- Records for the exercise -
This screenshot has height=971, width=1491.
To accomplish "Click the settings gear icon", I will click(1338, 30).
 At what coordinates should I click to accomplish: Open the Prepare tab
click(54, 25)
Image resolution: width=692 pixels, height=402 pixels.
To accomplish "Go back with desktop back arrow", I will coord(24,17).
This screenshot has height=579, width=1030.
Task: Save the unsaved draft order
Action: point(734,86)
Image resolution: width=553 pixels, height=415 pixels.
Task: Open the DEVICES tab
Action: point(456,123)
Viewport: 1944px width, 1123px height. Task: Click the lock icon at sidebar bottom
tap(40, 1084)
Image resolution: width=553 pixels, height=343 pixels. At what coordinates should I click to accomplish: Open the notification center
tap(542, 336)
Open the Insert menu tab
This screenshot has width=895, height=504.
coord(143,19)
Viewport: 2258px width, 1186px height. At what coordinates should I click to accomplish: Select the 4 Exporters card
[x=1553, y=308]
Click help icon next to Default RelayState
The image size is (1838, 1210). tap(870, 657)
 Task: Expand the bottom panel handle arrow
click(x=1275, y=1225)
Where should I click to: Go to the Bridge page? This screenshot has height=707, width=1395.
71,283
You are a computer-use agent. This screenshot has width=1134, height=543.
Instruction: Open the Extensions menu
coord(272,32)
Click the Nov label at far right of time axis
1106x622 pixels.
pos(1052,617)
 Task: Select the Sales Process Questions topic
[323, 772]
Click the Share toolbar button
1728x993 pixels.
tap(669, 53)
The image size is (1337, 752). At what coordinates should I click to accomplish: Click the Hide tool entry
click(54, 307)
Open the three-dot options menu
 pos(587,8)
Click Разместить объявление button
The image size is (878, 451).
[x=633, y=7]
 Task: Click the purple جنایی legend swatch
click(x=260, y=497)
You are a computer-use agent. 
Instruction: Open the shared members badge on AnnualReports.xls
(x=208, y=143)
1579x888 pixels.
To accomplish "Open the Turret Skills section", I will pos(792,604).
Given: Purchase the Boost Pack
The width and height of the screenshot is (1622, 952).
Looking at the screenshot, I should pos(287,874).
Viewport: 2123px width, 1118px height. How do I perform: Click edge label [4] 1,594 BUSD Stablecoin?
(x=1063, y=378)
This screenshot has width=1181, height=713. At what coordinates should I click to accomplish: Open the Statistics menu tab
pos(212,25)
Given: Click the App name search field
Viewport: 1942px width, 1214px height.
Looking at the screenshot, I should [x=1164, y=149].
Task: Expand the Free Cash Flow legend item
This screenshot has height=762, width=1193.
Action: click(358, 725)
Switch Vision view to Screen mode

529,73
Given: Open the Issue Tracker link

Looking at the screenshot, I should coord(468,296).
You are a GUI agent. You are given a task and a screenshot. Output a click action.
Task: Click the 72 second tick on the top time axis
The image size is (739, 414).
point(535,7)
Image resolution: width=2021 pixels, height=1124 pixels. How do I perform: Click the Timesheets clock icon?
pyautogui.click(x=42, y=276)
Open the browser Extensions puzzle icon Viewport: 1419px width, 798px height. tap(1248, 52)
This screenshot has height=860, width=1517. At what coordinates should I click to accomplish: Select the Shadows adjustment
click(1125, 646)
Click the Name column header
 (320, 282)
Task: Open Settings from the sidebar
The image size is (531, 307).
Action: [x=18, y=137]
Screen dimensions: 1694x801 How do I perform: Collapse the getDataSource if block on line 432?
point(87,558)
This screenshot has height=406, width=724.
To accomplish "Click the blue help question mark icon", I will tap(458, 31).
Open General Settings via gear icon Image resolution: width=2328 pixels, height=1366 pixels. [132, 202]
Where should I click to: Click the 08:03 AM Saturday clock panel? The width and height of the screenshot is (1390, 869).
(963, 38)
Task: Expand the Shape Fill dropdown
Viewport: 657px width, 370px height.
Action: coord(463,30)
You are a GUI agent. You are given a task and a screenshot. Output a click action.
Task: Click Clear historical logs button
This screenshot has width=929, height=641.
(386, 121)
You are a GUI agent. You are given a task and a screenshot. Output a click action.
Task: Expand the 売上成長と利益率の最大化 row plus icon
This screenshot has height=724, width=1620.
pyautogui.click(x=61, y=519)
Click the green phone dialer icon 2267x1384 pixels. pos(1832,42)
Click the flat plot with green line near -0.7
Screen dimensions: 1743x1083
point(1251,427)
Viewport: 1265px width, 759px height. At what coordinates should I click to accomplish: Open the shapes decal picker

- Task item -
The response must consist solely of the lines from the one with "This screenshot has width=929, height=641." through the end of the listing above, copied exactly; please include the first and the last.

- Solution for this problem -
This screenshot has width=929, height=641.
(386, 121)
You are a GUI agent. You are given a task and a screenshot. Output a click action.
Task: Expand the 売上成長と利益率の最大化 row plus icon
This screenshot has height=724, width=1620.
pyautogui.click(x=61, y=519)
Click the green phone dialer icon 2267x1384 pixels. pos(1832,42)
Click the flat plot with green line near -0.7
Screen dimensions: 1743x1083
point(1251,427)
Viewport: 1265px width, 759px height. At what coordinates should I click to accomplish: Open the shapes decal picker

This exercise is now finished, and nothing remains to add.